Although I’ve always been a people person and loved being around others almost 100% of the time, I’ve also always been really independent when it comes to my relationship with Steve. I had a lot of friends in high school that I felt would drop all their friendships when they were in a relationship and I never wanted to do that with my friends, so I sometimes hardly saw Steve at the beginning of our relationship, and even when we lived together, I often went out without him, and really kept my independence and being an individual a priority.
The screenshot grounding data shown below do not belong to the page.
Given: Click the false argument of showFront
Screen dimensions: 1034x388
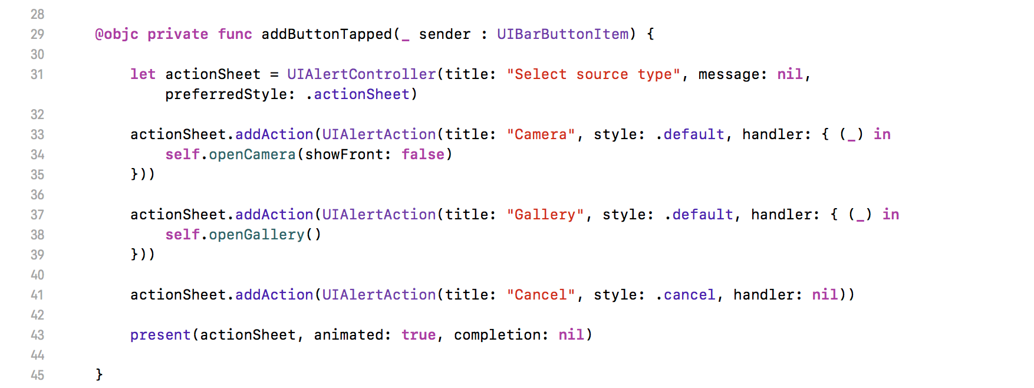Looking at the screenshot, I should pyautogui.click(x=423, y=154).
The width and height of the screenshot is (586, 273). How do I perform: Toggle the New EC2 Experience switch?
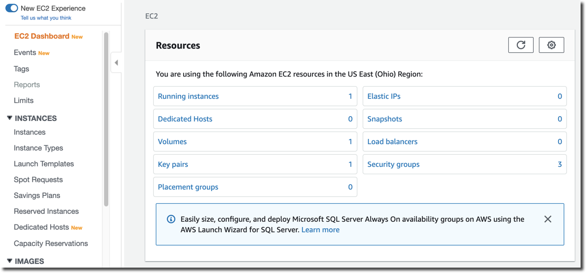[12, 8]
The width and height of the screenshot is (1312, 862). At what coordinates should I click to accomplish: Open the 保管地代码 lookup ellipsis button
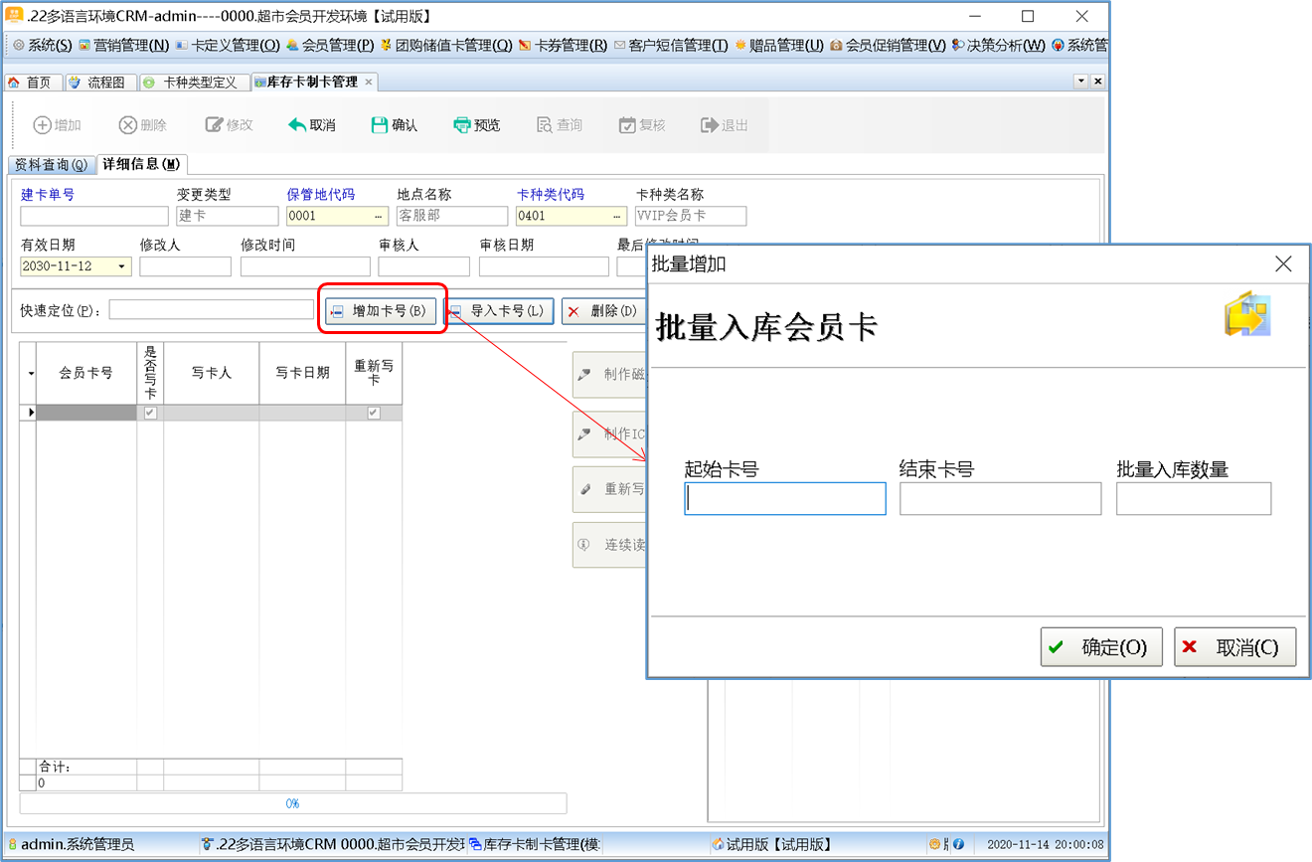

Then I went away to school and we spent 2 1/2 years being apart. I hated a lot of things about it, but to this day, I really value the fact that i was able to experience college on my own, grow, discover who I am, and have the experience of living with my best friend. When I would come home to visit, I felt like I had to spend every moment with Steve before we would be apart again, so when I moved back for good in 2009, I fell right back into that, and spent every waking moment with Steve. We began to meld our lives more, and more, and before I knew it, I was definitely more a part of an “us” than a “me”. I didn’t feel like I had lost myself, but I did begin to lose sight of my independence and why it is important to me.
We’ve come a long way. but it’s still a struggle sometimes to find balance. And then, sometimes, life forces balance on you, and I kind of feel like life is a bit of a jerk, but I guess it’s okay and all for the best and all that stuff.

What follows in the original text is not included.